In large storage systems, files are often coded across several servers to improve reliability and retrieval speed. We study load balancing under the batch sampling routeing scheme for a network of n servers storing a set of files using the maximum distance separable (MDS) code (cf. Li (2016)). Specifically, each file is stored in equally sized pieces across L servers such that any k pieces can reconstruct the original file. When a request for a file is received, the dispatcher routes the job into the k-shortest queues among the L for which the corresponding server contains a piece of the file being requested. We establish a law of large numbers and a central limit theorem as the system becomes large (i.e. n → ∞), for the setting where all interarrival and service times are exponentially distributed.
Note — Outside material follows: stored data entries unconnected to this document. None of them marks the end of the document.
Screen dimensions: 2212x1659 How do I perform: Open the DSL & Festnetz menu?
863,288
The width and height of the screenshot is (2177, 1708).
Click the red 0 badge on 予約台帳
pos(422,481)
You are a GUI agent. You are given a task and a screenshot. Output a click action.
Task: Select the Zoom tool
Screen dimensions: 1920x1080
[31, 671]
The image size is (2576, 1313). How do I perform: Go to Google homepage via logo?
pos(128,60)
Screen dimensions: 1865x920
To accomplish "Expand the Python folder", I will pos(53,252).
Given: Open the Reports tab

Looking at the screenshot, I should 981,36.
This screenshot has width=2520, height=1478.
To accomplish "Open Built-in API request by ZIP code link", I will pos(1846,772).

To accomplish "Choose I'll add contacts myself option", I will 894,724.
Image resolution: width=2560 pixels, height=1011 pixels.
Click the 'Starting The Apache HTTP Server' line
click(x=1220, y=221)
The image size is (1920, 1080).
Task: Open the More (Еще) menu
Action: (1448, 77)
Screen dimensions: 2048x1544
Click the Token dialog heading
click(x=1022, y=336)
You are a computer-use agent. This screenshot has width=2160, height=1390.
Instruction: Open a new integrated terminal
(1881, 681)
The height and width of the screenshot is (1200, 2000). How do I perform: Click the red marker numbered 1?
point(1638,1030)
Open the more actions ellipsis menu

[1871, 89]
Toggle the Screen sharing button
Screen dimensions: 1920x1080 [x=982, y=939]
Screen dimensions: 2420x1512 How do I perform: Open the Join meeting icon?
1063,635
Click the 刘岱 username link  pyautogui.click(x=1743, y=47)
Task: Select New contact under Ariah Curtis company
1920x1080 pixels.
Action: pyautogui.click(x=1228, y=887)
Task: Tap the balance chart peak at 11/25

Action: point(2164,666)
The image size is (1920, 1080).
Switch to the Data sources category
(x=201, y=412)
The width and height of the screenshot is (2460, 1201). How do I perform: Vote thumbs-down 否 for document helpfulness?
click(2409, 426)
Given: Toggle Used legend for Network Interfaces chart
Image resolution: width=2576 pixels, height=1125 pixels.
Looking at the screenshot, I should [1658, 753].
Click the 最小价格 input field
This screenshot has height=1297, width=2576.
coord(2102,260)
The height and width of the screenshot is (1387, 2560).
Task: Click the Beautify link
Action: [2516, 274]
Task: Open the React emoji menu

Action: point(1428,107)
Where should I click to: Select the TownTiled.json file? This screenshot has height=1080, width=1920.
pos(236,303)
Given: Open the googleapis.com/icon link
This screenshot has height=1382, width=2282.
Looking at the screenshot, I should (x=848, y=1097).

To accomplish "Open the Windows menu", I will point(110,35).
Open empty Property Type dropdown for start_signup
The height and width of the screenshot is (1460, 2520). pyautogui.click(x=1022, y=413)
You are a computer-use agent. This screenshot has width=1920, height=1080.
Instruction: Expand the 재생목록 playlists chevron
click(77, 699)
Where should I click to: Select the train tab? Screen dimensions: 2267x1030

For the central limit theorem, the limit process take values in ℓ2, the space of square summable sequences. Due to the large size of such systems, a direct analysis of the n-server system is frequently intractable. The law of large numbers and diffusion approximations established in this work provide practical tools with which to perform such analysis. The power-of-d routeing scheme, also known as the supermarket model, is a special case of the model considered here.